Instructions to follow >> Your answer should be the exact lines of the data below from the one containing "View the 11 Retweets list" through the one containing "Click the blue"; please include nothing else.

Dataset records >>
···

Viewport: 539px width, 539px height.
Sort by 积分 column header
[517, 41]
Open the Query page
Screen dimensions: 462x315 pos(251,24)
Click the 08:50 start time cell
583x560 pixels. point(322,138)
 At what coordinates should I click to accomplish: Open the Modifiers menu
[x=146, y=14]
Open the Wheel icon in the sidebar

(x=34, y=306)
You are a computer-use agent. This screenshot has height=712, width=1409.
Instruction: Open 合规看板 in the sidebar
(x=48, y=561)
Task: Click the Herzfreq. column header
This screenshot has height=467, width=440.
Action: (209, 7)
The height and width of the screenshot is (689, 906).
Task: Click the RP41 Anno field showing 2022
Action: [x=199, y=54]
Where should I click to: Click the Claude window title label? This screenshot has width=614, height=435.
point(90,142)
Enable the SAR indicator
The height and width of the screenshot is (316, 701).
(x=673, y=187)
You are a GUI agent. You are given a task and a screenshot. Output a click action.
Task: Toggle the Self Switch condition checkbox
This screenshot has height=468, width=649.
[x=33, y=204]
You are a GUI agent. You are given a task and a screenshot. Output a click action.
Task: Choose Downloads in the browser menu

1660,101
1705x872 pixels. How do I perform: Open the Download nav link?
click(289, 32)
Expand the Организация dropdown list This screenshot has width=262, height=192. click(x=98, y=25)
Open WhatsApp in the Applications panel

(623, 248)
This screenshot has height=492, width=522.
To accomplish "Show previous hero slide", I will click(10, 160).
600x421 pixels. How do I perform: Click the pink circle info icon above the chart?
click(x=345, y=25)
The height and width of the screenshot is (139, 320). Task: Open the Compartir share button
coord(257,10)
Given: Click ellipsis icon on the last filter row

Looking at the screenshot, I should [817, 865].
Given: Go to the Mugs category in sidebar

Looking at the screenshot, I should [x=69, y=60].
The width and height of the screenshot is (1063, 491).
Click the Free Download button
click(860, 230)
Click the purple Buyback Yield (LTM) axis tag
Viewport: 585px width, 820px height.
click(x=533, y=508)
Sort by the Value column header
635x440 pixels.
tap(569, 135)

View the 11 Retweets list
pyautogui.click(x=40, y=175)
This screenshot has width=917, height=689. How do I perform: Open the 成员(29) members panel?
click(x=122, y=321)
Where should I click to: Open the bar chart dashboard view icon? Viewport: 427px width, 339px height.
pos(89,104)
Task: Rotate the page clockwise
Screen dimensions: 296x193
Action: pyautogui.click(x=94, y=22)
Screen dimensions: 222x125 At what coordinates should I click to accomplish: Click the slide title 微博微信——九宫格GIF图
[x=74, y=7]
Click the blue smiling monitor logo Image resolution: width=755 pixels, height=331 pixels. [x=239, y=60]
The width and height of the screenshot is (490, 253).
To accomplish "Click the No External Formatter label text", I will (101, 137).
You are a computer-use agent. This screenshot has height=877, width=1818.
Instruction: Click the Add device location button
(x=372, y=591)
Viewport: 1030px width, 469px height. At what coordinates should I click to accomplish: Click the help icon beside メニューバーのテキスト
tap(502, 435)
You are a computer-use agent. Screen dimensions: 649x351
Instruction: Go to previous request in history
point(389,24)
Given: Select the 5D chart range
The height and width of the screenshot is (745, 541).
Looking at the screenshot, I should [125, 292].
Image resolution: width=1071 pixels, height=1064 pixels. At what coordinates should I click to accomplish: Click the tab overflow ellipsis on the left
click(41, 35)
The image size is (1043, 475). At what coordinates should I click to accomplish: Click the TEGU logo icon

···

Reply to the exercise >>
View the 11 Retweets list
pyautogui.click(x=40, y=175)
This screenshot has width=917, height=689. How do I perform: Open the 成员(29) members panel?
click(x=122, y=321)
Where should I click to: Open the bar chart dashboard view icon? Viewport: 427px width, 339px height.
pos(89,104)
Task: Rotate the page clockwise
Screen dimensions: 296x193
Action: pyautogui.click(x=94, y=22)
Screen dimensions: 222x125 At what coordinates should I click to accomplish: Click the slide title 微博微信——九宫格GIF图
[x=74, y=7]
Click the blue smiling monitor logo Image resolution: width=755 pixels, height=331 pixels. [x=239, y=60]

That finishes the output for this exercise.